Climat : l’Afrique face à l’année la plus chaude de son histoire

L’année 2024 s’impose comme un tournant climatique pour le continent africain, selon le dernier rapport de l’OMM. Le document révèle des records inquiétants, notamment des températures extrêmes, des précipitations dévastatrices, des sécheresses prolongées ainsi que l’élévation du niveau de la mer sans oublier un impact socio-économique sans précédent. La situation, aggravée par les phénomènes El Niño et le dipôle de l’océan Indien, témoigne de la vulnérabilité croissante de l’Afrique face au changement climatique.
Phénomènes extrêmes : une saison de tous les dangers
Avec une température moyenne supérieure de 0,86°C à la moyenne 1991–2020, l’année 2024 figure parmi les plus chaudes jamais enregistrées sur le continent africain. Par rapport à la période 1961–1990, l’anomalie atteint 1,53°C. L’Afrique du Nord, en particulier, a subi des écarts de température alarmants, avec des anomalies dépassant les 2,14°C. Ce réchauffement généralisé, cohérent avec les tendances mondiales, accentue les risques climatiques et les stress hydriques et agricoles.
Les températures de la mer en surface ont aussi atteint des sommets, notamment dans l’Atlantique et la Méditerranée. Cette surchauffe océanique a non seulement intensifié les cyclones tropicaux, mais aussi exacerbé les vagues de chaleur marines, dont l’ampleur autour du continent n’avait jamais été observée depuis le début des relevés en 1993.

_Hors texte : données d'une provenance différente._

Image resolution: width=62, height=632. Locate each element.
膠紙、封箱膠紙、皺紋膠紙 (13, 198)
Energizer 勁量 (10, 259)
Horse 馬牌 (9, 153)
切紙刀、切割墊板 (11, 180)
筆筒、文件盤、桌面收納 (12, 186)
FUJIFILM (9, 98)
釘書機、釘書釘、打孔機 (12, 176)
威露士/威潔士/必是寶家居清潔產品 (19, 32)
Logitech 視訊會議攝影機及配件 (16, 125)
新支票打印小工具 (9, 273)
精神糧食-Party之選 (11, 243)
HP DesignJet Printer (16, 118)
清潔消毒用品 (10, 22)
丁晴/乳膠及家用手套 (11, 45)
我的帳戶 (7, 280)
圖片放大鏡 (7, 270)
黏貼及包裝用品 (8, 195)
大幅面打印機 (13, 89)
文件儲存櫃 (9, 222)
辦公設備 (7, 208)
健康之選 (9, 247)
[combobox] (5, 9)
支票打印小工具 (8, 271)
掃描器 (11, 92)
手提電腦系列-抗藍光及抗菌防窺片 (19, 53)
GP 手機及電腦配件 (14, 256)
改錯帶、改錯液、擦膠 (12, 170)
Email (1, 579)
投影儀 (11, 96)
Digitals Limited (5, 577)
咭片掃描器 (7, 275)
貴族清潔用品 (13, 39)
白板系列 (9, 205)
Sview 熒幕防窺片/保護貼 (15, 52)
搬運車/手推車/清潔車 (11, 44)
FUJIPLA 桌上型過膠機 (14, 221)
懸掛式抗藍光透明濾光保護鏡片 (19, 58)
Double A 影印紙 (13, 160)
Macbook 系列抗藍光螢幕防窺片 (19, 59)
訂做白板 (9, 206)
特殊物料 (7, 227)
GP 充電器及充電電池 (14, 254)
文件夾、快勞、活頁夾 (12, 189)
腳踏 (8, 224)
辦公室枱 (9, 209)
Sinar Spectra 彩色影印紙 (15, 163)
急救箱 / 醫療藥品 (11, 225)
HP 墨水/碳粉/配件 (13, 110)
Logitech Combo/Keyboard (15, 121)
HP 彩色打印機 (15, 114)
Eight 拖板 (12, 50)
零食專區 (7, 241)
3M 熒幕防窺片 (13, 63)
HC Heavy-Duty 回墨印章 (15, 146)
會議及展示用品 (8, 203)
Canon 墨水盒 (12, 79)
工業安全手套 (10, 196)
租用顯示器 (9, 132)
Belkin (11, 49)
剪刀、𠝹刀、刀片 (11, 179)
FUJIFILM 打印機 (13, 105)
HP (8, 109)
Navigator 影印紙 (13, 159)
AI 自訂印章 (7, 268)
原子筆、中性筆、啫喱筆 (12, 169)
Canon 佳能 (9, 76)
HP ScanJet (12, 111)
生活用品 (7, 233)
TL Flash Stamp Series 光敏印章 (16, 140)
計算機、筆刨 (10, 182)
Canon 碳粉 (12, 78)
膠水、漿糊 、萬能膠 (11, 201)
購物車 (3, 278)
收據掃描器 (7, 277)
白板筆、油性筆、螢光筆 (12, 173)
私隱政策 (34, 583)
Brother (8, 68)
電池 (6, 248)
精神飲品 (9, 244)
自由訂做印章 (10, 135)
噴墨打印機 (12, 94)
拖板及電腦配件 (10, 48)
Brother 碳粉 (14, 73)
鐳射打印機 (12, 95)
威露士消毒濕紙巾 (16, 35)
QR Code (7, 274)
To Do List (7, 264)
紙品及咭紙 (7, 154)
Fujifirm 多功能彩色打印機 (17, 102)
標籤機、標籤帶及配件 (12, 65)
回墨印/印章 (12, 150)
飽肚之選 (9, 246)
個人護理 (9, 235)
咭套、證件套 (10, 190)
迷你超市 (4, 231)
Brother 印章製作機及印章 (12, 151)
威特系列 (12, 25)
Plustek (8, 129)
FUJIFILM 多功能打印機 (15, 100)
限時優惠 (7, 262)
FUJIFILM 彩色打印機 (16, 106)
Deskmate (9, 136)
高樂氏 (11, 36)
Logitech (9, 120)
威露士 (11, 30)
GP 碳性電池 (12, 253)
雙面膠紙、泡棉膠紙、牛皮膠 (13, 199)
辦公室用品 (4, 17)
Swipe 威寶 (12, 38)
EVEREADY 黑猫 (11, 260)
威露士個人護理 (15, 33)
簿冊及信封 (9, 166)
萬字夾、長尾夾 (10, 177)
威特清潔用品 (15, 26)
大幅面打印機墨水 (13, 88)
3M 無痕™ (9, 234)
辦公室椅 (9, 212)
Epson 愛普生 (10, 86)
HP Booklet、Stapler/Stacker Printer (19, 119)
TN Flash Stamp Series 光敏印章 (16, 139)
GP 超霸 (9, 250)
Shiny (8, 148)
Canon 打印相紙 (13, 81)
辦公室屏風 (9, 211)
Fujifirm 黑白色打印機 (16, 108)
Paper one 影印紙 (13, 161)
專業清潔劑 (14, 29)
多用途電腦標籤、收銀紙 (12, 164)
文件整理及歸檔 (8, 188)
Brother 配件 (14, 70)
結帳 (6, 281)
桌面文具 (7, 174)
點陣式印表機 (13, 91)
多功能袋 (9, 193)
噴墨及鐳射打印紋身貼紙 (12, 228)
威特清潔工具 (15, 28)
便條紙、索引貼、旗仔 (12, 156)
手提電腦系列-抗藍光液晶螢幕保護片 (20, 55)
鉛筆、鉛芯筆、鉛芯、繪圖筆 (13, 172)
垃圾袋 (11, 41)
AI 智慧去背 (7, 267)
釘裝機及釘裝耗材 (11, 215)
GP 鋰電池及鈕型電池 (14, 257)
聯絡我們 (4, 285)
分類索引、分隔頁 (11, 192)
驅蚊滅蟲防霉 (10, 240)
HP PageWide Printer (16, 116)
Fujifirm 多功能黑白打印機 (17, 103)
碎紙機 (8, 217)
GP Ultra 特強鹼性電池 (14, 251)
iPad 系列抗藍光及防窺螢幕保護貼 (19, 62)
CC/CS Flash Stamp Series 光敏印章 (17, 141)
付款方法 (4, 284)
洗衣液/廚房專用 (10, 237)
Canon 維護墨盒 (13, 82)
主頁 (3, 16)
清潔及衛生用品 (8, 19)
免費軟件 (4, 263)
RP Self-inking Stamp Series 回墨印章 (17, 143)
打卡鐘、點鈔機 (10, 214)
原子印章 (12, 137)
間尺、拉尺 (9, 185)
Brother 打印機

L’Afrique australe a été durement frappée par une sécheresse persistante. Des pays comme la Zambie, le Zimbabwe ou le Malawi ont proclamé l’état d’urgence. Le niveau du lac Kariba, plus grand réservoir artificiel du monde, a chuté à des niveaux critiques, réduisant drastiquement la production hydroélectrique et paralysant l’économie régionale.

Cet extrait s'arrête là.